Remember that you cannot load values from a ManifestArray
directly.
vds['air'].values
NotImplementedError: ManifestArrays can't be converted into numpy arrays or pandas Index objects
The whole point is to manipulate references to the data without actually loading any data.
Note
You also cannot currently index into a ManifestArray
, as arbitrary indexing would require loading data values to create the new array. We could imagine supporting indexing without loading data when slicing only along chunk boundaries, but this has not yet been implemented (see GH issue #51).
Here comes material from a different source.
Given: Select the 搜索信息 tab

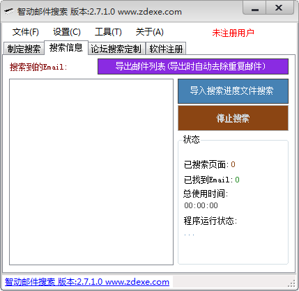Looking at the screenshot, I should [x=66, y=48].
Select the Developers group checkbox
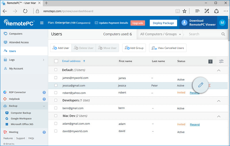Image resolution: width=230 pixels, height=146 pixels. (56, 101)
Virtual Datasets as Zarr Groups#
The full Zarr model (for a single group) includes multiple arrays, array names, named dimensions, and arbitrary dictionary-like attrs on each array. Whilst the duck-typed ManifestArray
cannot store all of this information, an xarray.Dataset
wrapping multiple ManifestArray
s maps neatly to the Zarr model. This is what the virtual dataset we opened represents - all the information in one entire Zarr group, but held as references to on-disk chunks instead of as in-memory arrays.
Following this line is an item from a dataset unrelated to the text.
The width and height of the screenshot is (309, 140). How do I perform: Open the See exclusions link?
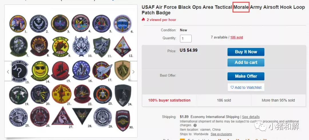221,134
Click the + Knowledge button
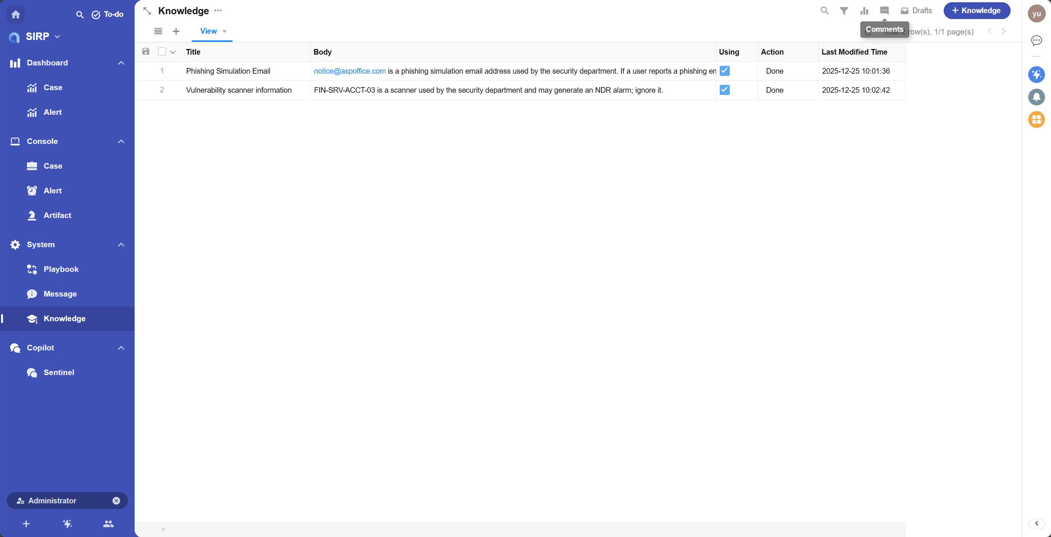The height and width of the screenshot is (537, 1051). point(976,11)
The problem of combining many archival format files (e.g. netCDF files) into one virtual Zarr store therefore becomes just a matter of opening each file using open_virtual_dataset
and using xarray’s various combining functions to combine them into one aggregate virtual dataset.
But before we combine our data, we might want to consider loading some variables into memory.
Loading variables#
Whilst the values of virtual variables (i.e. those backed by ManifestArray
objects) cannot be loaded into memory, you do have the option of opening specific variables from the file as loadable lazy numpy arrays, just like xr.open_dataset
normally returns.
Which variables to open this way can be specified using the loadable_variables
argument:
vds = open_virtual_dataset('air.nc', loadable_variables=['air', 'time'])
<xarray.Dataset> Size: 31MB
Dimensions: (time: 2920, lat: 25, lon: 53)
Coordinates:
* time (time) datetime64[ns] 23kB 2013-01-01 ... 2014-12-31T18:00:00
lat (lat) float32 100B ManifestArray<shape=(25,), dtype=float32, chu...
lon (lon) float32 212B ManifestArray<shape=(53,), dtype=float32, chu...
Data variables:
air (time, lat, lon) float64 31MB ...
Attributes:
Conventions: COARDS
title: 4x daily NMC reanalysis (1948)
description: Data is from NMC initialized reanalysis\n(4x/day). These a...
platform: Model
references: http://www.esrl.noaa.gov/psd/data/gridded/data.ncep.reanaly...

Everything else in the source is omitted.